RECORDS SHOWN Start Marker
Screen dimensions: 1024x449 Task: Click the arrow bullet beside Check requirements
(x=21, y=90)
RECORDS SHOWN End Marker
RECORDS SHOWN Start Marker
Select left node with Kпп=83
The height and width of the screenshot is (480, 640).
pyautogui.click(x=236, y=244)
RECORDS SHOWN End Marker
RECORDS SHOWN Start Marker
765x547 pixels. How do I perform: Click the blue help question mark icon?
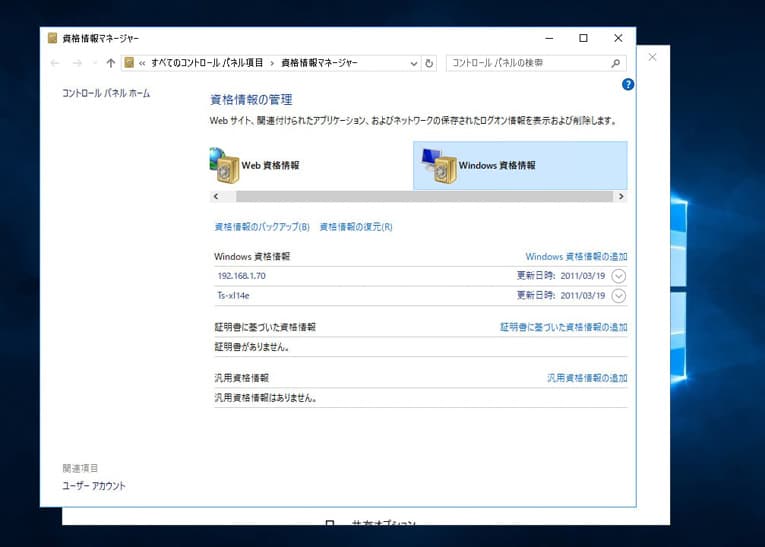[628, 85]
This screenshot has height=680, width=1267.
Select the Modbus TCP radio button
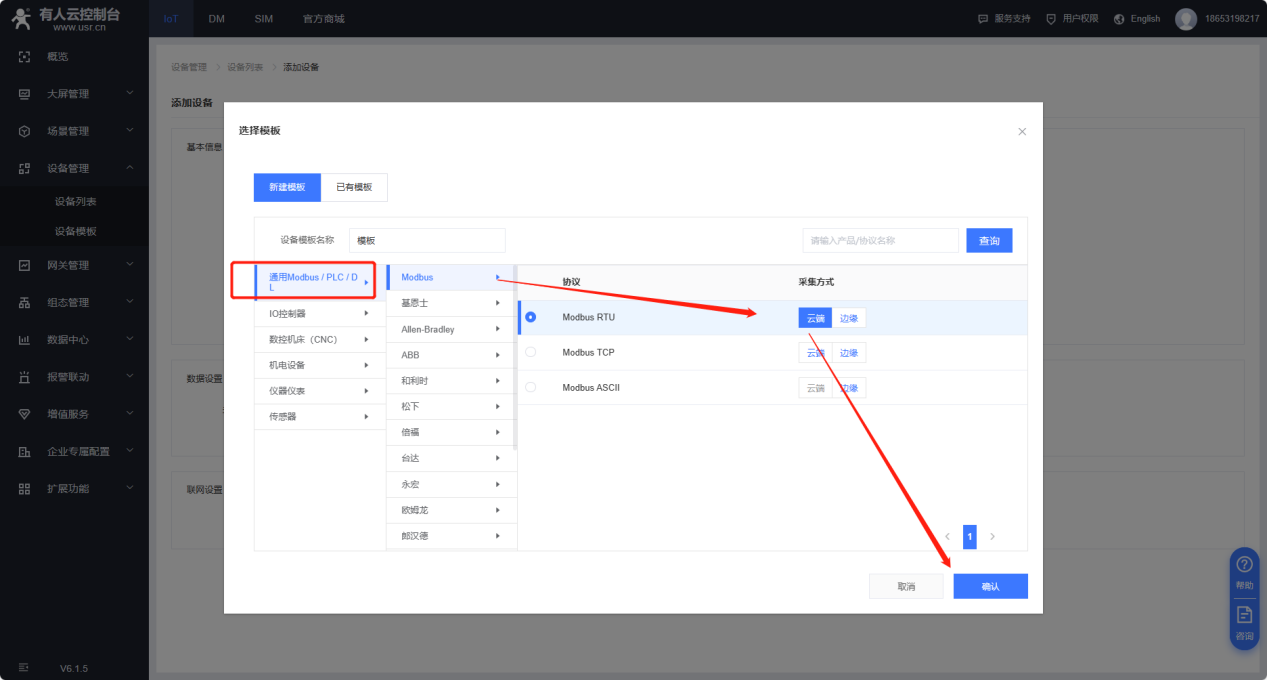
RECORDS SHOWN End Marker
WHAT TO WORK ON: Scan the entries above for the line containing "This screenshot has height=680, width=1267.", and copy it and all lines after it exactly, down to and including the line containing "Select the Modbus TCP radio button".

THE ANSWER:
This screenshot has height=680, width=1267.
Select the Modbus TCP radio button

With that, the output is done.